Stating that the SAR runs into over 10,000 pages in about 35 volumes, NPCIL has told the CIC that it is willing to show a copy of SAR to it so that it can come to a conclusion as to why the document is classified as proprietary document.
NPCIL charged the CIC of not following a due process of law before pronouncing its order April 30, 2012, under which NPCIL was asked to share by May 25 the Kudankulam Nuclear Power Project's (KNPP) Site Evaluation Report (SER) and the SAR with SP Udayakumar, an applicant under the Right to Information Act.
The CIC had also asked it to upload the two reports on the company's website by May 30.
While NPCIL has shared the SER with Udayakumar - the coordinator of People's Movement Against Nuclear Energy (PMANE) spearheading the movement against the KNPP - it has appealed to the CIC to modify its April 30 order on the grounds that it is holding the SAR in a fiduciary capacity for the Russian equipment supplier and also that due notification procedure was not followed.
NPCIL is putting up the project at Kudankulam in Tirunelveli district around 650 km from here with Russia supplying the entire equipment, including the nuts and bolts, for the reactors and other related systems.
He said the report was prepared by a large number of Russian agencies the cost of which is borne by Atomstroyexport.
According to Jain, the results as claimed in the reports are checked by NPCIL on its computers and also during the cold and hot runs (trial run) of the reactor.
"While giving clearance to KNPP, the Atomic Energy Regulatory Board (AERB) prepares various reports and some are on its website which anybody can access," Jain said.
Jain has already written to the Atomstroyexport's president seeking its concurrence in sharing the SAR with Udayakumar and also uploading it on its website.
According to Jain, NPCIL was not informed by the CIC about Udayakumar's appeals against the company's decision to turn down g his requests for the two documents.
It was only on March 27, 2012, that NPCIL received a notice from the CIC with a direction to address the CIC through video conference April 23, 2012.
NPCIL contends that CIC has not followed the normal procedure in hearing the appeals while deciding on the matter and its April 30 order needs to be reviewed and modified.
Jain agrees with PMANE's charge that the SER is illegible, but he disagrees that it is incomplete.
"The SER was prepared several years ago.

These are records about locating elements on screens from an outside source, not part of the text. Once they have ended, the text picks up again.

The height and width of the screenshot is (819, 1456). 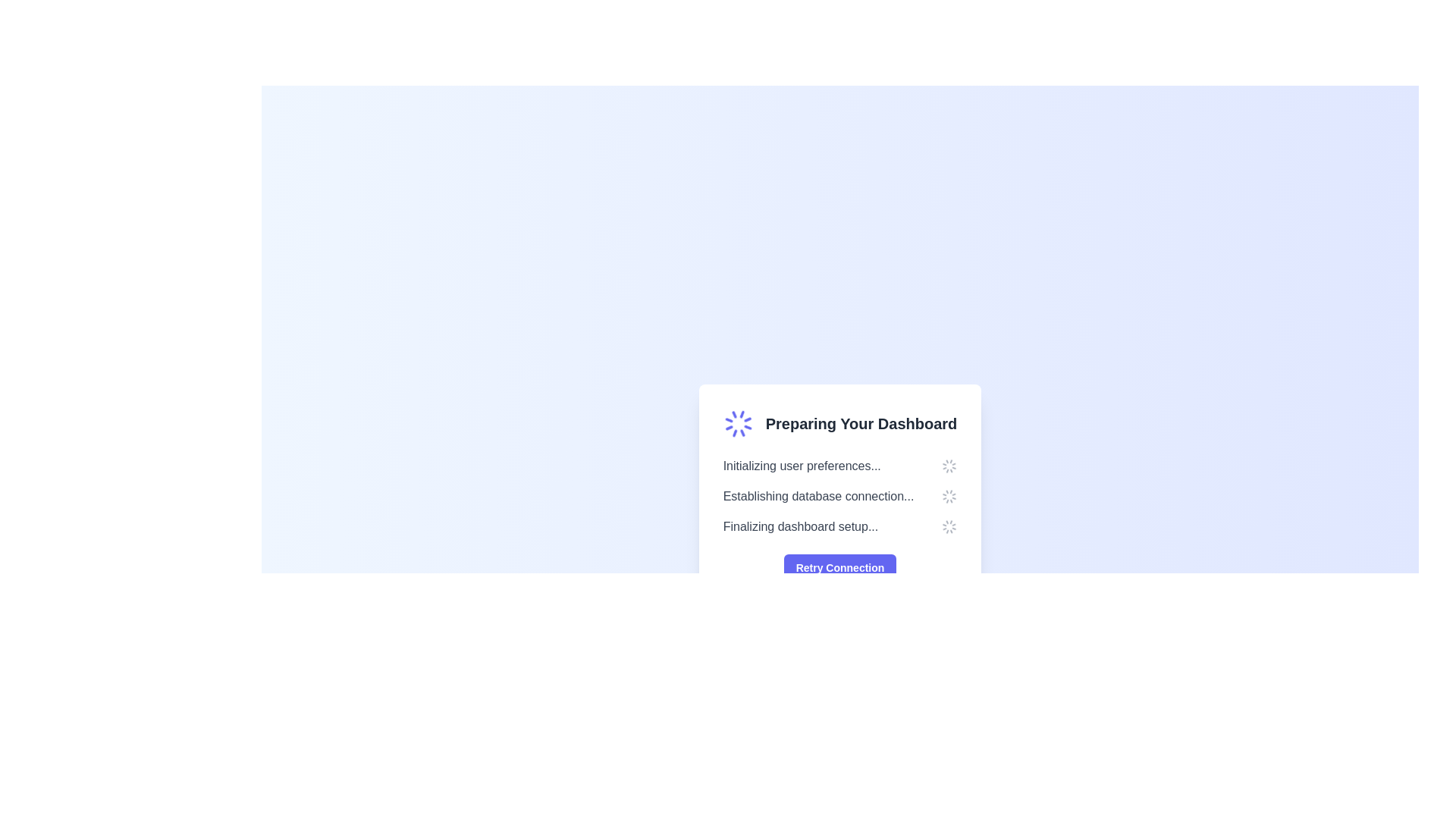 What do you see at coordinates (839, 494) in the screenshot?
I see `the status dashboard element that displays initialization progress and provides a retry option` at bounding box center [839, 494].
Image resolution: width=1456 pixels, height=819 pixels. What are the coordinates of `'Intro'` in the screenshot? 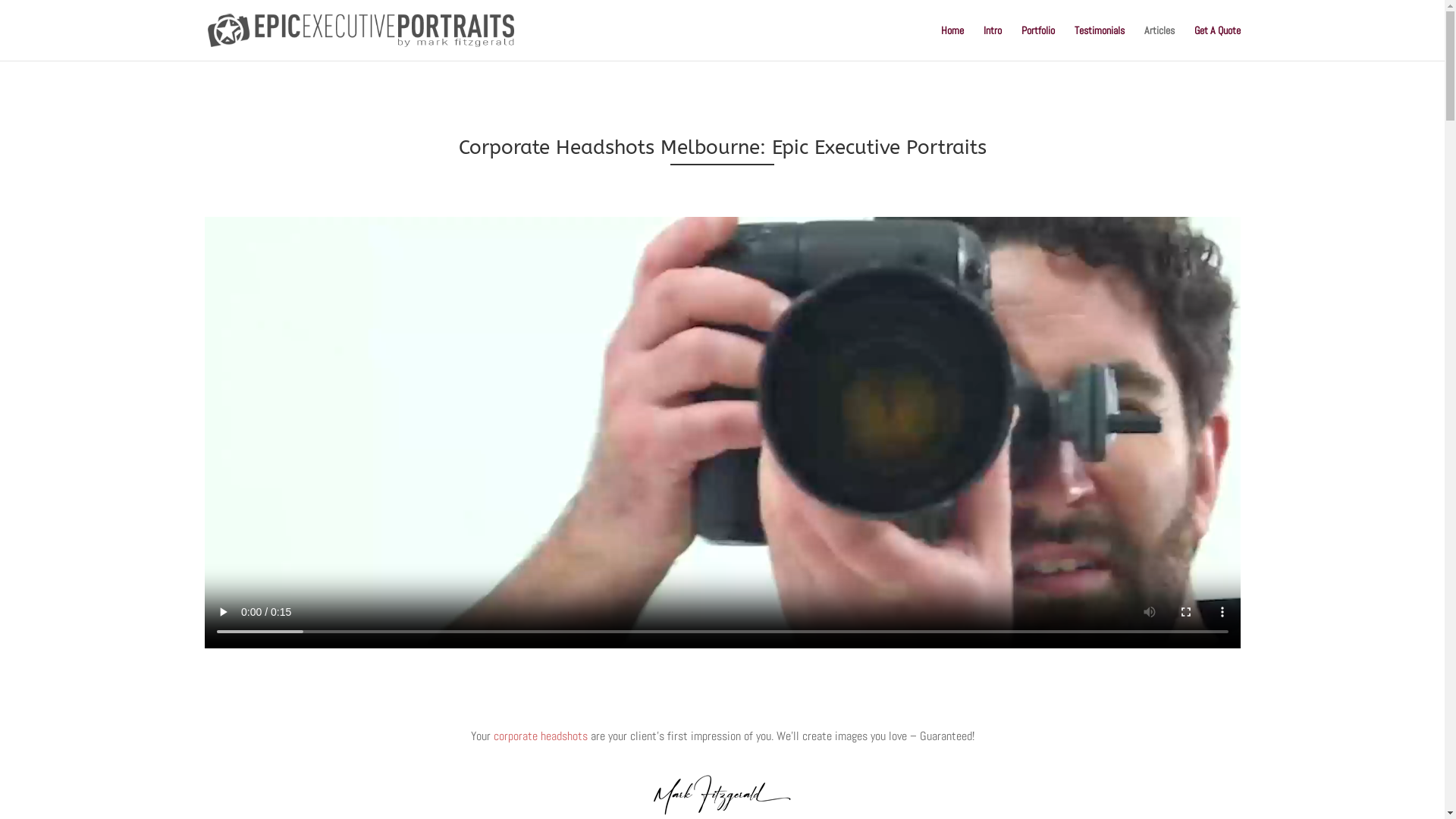 It's located at (992, 42).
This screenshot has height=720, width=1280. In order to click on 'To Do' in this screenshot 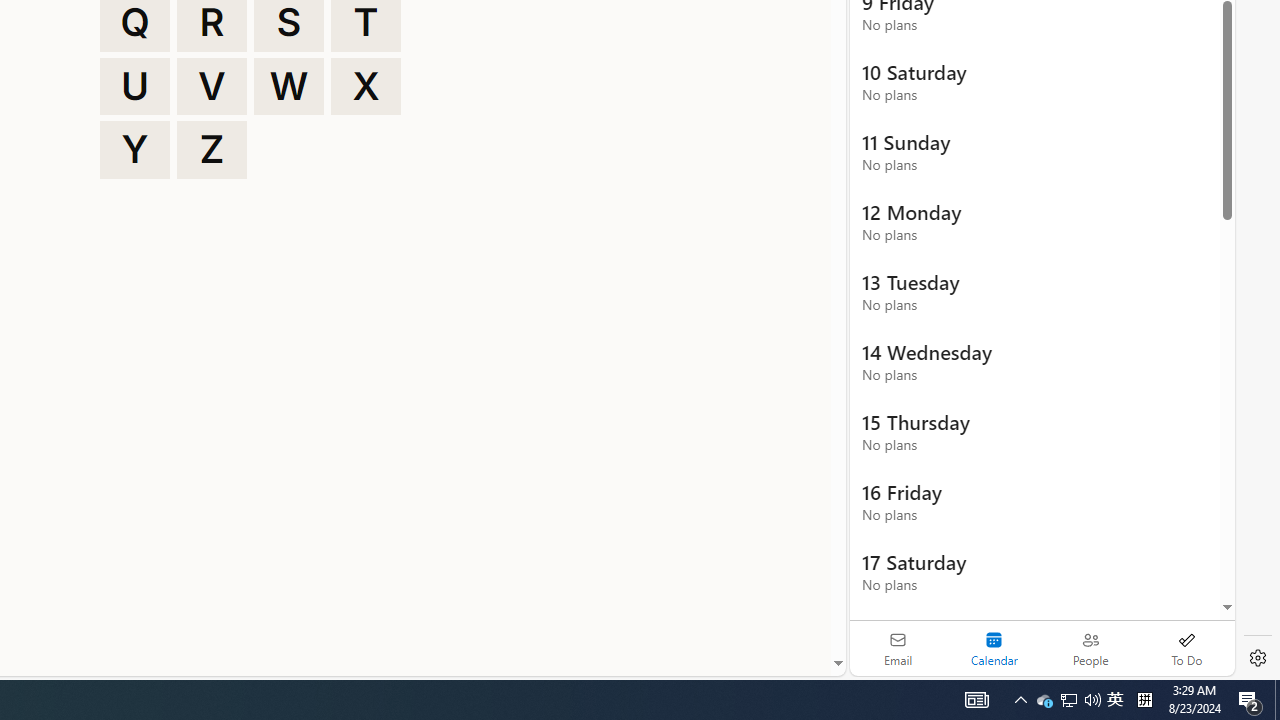, I will do `click(1186, 648)`.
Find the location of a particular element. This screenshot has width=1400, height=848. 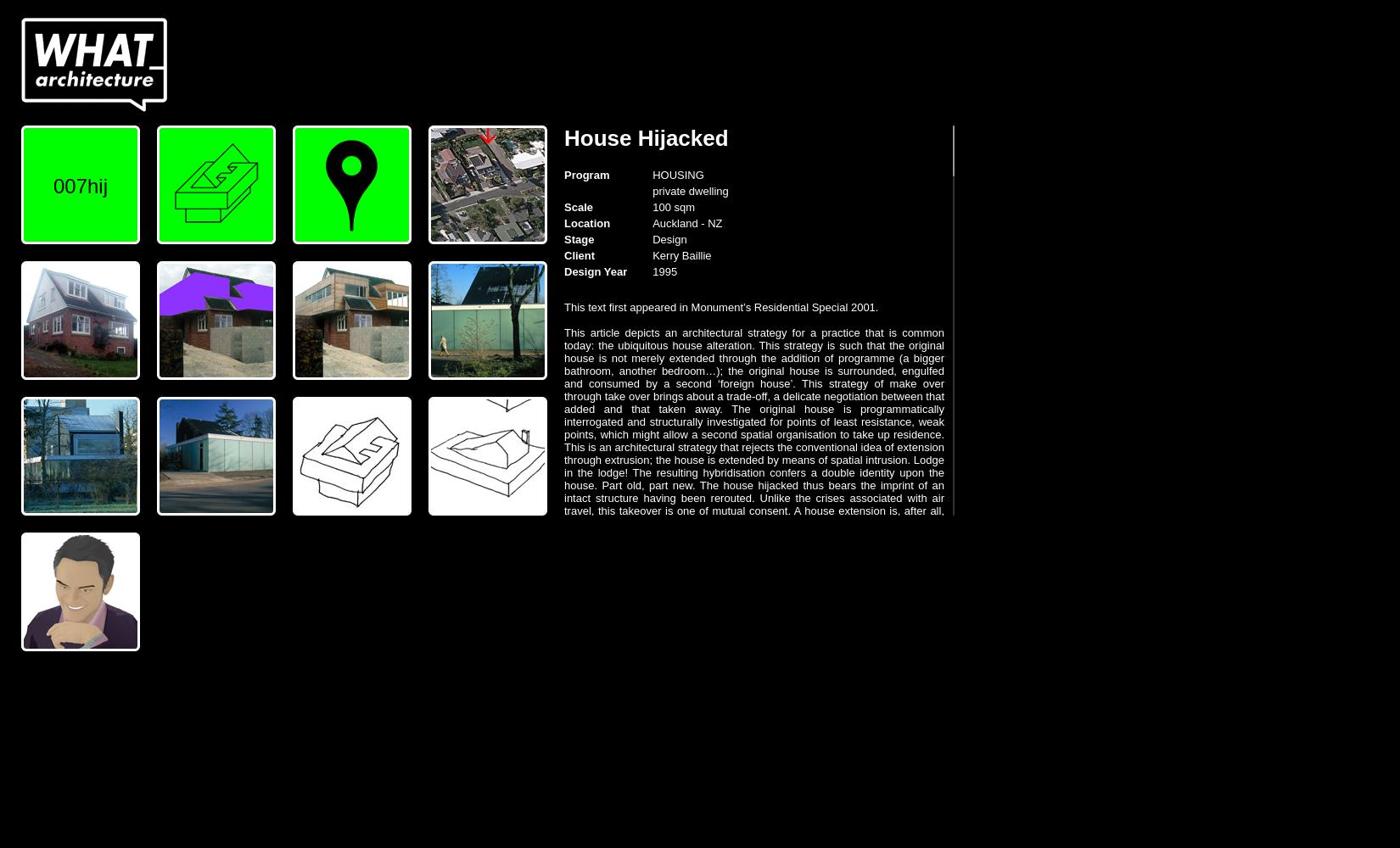

'Location' is located at coordinates (563, 223).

It was a typed document and we photocopied it. The full report runs into several hundreds of pages containing several proprietary data. Hence, what will be given out will be the executive summary," Jain said.
He said the SER will be mostly uploaded on NPCIL's website on Saturday.
"NPCIL has blanked out several pages of the SER without any reason. Logically, SER will not have any information related to reactor design. It should supply the full report," Udayakumar told a news agency from Idinthakarai near Kudankulam.